The beneficial effects of the present invention are embodied in:

1) The present invention adopts a simple one-step solid-phase preparation process, without adding other template agents and surfactants, and the pyrolysis and carbonization reactions are completed in a vacuum tube furnace at one time, without other post-processing, reducing production costs;

2) The thickness of the ultrathin hard carbon nanosheets prepared by this method is between 20 and 50 nm. A three-dimensional interconnected network structure is formed between carbon nanosheets, and the three-dimensional porosity makes it have a large specific surface area, which can be fully contacted with the electrode material, providing more attachment sites for sodium ions, thereby improving the electrode reaction efficiency and making it more efficient. high capacity. The existence of the three-dimensional porous structure is beneficial to the diffusion of the electrolyte and the migration of sodium ions, and promotes the de-intercalation of sodium ions, so that it has good rate performance. The three-dimensional porous structure can reduce the ohmic internal resistance of the electrode material. Therefore, the carbon materials prepared under this condition have good electrochemical performance.

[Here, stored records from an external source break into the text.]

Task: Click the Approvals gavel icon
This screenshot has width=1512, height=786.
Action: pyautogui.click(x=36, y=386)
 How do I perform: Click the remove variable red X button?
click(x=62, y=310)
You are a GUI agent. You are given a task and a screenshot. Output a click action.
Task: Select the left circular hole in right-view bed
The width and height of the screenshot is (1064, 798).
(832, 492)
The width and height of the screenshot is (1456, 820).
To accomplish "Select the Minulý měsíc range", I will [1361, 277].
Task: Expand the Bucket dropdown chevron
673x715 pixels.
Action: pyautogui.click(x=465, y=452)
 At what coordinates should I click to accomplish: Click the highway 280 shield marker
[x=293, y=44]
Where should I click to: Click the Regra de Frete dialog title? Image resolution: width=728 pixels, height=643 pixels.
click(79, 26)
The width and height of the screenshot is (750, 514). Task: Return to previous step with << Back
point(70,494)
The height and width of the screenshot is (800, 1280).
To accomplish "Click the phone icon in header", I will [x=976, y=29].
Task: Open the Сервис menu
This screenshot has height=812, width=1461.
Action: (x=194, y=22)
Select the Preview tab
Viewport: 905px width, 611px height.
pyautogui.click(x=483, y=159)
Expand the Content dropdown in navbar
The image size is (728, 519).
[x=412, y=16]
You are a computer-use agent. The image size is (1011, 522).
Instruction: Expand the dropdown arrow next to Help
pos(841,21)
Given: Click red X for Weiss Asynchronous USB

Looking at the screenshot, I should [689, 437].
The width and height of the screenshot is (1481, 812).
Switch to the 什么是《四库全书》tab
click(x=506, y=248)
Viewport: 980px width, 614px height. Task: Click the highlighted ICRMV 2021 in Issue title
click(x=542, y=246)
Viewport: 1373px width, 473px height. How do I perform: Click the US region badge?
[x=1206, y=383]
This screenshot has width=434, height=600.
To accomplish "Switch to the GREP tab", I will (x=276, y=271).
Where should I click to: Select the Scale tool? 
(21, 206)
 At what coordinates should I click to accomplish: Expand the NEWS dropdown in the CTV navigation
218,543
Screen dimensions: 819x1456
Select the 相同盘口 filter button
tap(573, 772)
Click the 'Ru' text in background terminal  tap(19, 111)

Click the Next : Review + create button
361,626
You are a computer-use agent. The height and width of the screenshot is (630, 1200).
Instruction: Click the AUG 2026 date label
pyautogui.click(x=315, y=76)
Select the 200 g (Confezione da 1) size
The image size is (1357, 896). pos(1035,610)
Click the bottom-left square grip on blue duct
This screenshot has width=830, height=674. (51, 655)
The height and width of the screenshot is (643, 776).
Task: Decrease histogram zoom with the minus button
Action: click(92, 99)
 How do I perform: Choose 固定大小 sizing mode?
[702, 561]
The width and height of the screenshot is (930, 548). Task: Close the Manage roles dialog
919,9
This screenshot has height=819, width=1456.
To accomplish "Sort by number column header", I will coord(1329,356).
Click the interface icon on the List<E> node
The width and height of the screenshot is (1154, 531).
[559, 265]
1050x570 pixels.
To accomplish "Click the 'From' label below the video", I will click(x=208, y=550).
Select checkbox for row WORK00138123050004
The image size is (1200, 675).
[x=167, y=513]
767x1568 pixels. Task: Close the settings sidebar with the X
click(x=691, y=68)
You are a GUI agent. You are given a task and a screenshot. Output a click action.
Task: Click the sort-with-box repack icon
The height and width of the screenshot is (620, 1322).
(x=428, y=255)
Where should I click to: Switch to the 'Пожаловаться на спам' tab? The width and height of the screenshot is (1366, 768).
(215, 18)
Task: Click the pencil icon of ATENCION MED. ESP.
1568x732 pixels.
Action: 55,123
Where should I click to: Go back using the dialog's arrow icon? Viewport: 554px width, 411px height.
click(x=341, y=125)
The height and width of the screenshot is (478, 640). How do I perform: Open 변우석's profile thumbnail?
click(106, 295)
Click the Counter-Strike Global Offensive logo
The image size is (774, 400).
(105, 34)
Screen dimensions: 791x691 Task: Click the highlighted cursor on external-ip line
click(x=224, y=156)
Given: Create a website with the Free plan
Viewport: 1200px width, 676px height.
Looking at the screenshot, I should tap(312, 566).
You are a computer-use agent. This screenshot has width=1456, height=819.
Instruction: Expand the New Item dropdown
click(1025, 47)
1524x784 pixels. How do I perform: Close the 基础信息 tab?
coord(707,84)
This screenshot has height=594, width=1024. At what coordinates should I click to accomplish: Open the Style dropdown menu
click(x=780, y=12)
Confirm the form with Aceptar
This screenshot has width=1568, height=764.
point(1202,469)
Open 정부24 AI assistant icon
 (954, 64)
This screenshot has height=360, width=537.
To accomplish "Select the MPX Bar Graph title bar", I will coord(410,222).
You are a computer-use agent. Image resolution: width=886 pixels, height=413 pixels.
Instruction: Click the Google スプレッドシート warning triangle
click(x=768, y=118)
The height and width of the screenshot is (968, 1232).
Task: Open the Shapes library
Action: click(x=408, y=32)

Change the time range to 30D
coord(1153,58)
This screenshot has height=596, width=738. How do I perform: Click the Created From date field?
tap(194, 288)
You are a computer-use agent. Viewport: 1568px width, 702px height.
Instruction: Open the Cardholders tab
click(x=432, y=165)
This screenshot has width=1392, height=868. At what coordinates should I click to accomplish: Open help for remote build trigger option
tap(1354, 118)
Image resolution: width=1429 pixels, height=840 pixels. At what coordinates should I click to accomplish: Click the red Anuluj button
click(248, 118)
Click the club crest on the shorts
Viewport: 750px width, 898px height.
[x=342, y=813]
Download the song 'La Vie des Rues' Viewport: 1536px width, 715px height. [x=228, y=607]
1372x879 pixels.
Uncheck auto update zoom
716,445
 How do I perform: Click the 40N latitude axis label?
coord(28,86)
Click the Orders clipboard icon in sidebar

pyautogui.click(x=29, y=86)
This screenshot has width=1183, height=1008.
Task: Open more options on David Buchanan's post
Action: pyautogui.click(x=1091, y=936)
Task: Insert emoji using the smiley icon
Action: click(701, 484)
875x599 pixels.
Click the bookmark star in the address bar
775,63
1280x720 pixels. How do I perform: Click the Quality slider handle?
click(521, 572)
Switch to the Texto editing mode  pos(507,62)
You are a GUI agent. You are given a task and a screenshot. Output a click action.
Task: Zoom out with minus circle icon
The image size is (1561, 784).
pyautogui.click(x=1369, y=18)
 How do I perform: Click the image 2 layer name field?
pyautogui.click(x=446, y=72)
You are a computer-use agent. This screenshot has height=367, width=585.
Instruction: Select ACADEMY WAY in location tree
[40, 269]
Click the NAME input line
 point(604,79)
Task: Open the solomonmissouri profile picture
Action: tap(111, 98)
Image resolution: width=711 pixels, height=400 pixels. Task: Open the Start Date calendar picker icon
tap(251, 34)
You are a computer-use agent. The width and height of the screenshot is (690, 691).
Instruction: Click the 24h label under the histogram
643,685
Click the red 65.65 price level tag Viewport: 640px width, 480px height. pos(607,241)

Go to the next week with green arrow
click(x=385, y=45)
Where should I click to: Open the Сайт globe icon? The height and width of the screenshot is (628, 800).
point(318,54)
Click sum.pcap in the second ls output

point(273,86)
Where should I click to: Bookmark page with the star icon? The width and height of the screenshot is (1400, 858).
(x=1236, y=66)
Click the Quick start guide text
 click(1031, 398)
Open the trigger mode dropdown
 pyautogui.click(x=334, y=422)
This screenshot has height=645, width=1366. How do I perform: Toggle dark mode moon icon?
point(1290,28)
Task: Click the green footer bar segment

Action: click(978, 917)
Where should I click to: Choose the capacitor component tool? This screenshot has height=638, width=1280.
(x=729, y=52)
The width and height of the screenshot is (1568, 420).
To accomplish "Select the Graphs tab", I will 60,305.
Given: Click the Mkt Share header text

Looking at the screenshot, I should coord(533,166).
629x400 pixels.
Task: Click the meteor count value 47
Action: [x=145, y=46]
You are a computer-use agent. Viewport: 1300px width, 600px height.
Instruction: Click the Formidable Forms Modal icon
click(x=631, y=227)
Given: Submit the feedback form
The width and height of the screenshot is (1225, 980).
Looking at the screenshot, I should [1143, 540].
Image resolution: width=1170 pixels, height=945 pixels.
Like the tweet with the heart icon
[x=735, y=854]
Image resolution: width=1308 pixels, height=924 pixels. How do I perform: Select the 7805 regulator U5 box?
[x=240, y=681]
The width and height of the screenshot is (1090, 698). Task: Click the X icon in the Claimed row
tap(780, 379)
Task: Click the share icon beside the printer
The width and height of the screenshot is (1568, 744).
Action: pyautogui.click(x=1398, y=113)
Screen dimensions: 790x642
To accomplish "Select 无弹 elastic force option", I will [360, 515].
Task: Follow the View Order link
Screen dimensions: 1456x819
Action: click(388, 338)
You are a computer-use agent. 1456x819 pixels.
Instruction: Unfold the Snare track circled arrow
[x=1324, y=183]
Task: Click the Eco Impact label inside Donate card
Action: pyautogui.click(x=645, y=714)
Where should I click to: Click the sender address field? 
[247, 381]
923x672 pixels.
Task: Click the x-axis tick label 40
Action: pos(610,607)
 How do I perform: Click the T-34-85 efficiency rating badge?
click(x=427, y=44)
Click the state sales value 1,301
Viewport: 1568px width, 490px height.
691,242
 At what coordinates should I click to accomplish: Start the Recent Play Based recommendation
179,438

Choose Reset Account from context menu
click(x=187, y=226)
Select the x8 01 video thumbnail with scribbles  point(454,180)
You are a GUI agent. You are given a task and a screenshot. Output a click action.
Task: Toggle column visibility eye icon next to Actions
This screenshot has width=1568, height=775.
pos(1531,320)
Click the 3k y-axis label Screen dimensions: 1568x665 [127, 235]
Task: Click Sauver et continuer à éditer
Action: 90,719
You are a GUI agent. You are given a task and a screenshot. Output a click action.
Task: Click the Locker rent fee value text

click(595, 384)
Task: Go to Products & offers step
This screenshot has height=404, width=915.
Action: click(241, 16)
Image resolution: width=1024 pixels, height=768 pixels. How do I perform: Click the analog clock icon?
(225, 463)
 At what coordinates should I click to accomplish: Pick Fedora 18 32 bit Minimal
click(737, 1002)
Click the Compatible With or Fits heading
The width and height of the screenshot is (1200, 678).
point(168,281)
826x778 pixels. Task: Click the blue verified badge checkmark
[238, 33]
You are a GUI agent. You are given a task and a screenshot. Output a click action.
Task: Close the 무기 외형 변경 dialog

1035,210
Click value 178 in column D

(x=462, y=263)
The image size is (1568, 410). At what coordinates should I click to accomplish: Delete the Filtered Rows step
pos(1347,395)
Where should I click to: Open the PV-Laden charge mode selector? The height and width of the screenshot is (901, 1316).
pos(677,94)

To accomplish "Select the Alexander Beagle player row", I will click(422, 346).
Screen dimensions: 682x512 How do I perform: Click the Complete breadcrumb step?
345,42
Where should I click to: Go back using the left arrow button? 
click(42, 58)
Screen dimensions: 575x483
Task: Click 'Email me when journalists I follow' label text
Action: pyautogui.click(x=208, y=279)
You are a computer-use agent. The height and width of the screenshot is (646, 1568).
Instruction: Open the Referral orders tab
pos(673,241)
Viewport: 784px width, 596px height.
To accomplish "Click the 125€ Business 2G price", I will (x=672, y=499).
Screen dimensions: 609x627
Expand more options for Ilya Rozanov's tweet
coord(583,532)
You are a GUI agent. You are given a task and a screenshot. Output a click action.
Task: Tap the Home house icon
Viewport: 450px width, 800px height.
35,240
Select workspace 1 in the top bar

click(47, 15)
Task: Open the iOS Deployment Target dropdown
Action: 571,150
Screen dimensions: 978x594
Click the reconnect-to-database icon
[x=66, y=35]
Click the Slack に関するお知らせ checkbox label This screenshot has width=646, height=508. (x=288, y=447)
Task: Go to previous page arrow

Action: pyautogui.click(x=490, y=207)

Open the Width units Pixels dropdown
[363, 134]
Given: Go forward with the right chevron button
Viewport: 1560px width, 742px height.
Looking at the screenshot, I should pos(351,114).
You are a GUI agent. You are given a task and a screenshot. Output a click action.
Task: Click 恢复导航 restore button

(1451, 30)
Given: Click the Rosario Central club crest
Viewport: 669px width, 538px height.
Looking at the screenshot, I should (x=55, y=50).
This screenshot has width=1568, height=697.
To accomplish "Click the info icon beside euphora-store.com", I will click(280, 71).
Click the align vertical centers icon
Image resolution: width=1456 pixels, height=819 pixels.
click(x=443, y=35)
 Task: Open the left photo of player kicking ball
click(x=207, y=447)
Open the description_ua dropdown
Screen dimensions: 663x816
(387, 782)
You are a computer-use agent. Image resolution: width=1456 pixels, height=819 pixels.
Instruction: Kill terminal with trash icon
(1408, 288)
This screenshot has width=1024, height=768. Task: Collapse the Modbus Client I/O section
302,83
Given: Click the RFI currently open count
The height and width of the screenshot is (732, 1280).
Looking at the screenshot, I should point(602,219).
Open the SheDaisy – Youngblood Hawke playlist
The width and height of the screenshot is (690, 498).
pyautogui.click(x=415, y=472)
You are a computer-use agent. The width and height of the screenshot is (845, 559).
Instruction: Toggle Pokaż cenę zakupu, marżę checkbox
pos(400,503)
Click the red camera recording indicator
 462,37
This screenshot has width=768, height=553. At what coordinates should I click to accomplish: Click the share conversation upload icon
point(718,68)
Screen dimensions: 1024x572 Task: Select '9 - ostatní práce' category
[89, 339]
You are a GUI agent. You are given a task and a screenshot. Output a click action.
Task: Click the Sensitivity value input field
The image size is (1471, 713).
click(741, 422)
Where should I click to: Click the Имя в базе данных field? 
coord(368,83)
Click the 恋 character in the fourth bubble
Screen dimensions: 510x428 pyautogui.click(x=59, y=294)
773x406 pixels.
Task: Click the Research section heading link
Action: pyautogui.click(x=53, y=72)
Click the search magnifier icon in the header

3) The raw materials used in the present invention are glucose and potassium hydroxide with stable chemical components, and the technical process of the method is simple, the technical process of the method is simple, the reaction temperature is low, the time is short, no subsequent treatment is required, and it is environmentally friendly and easy to use. Factory production.

Description of drawings

Fig. 1 is the XRD pattern of the ultrathin carbon nanosheet negative electrode material for sodium ion battery prepared in Example 1 of the present invention;

2 is a SEM image of the ultrathin carbon nanosheet negative electrode material for sodium ion batteries prepared in Example 2 of the present invention;

3 is a SEM image of the ultra-thin carbon nanosheet negative electrode material for sodium ion batteries prepared in Example 3 of the present invention;

4 is a Raman diagram of the ultrathin carbon nanosheet negative electrode material for sodium ion batteries prepared in Example 1 of the present invention;

5 is a TEM image of the ultrathin carbon nanosheet negative electrode material for sodium ion batteries prepared in Example 1 of the present invention.

Detailed ways

The present invention will be described in further detail below in conjunction with the accompanying drawings and embodiments, but the present invention is not limited to the following embodiments.

Example 1:

1) Mix water: anhydrous ethanol in a volume ratio of 1:1 to obtain an ethanol-water mixed solvent, then take 1 g of glucose and 0.3 g of potassium hydroxide and grind them for 30 minutes and dissolve in two 10 ml of ethanol-water mixed solvent respectively. , stir to make glucose solution and potassium hydroxide solution;

2) Mix the glucose solution and the potassium hydroxide solution with magnetic stirring for 0.5h to obtain the precursor B;

3) Put the precursor B into an oven, and pre-treat it at 80° C. for 180 min to obtain a tan product C;

4) Transfer the product C into an aluminum oxide crucible, then put it into a vacuum tube furnace, and heat it up from room temperature to 600 °C at a heating rate of 2 °C/min under an argon flow rate of 0.1 sccm/min for 3 h. , and then the temperature was lowered to 300°C at a cooling rate of 10°C/min, and then cooled to room temperature naturally to obtain hard carbon nanosheets;

5) The hard carbon nanosheets are respectively washed with deionized water and absolute ethanol by suction filtration until neutral, and dried at 80° C. for 12 hours to obtain an ultrathin carbon nanosheet negative electrode material for sodium ion batteries with a sheet thickness of 20-50 nm.

It can be seen from Fig. 1 that the X-ray diffraction (XRD) patterns of the prepared ultrathin carbon nanosheet anode materials show two weak broad diffraction peaks (002) and (100) at 23° and 44°, respectively, indicating that their Amorphous nature.

It can be seen from Figure 4 that there are two independent characteristic peaks of D band and G band in the Raman spectrum of the prepared ultrathin carbon nanosheet anode material, which are located at ~1346 cm-1 and ~1591 cm-1, respectively. The D peak corresponds to sp3 hybrid carbon with disordered state and the G peak corresponds to sp2 hybrid carbon with graphitic structure. The integrated intensity ratio (IG/ID) of the G peak to the D peak can be used to evaluate the degree of graphitization. A higher IG/ID value indicates more graphitic structure, and a higher degree of graphitization indicates a higher electrical conductivity. The Raman fitting results indicate that the as-prepared samples have a high degree of graphitization, which is beneficial to the charge transfer during the electrochemical reaction.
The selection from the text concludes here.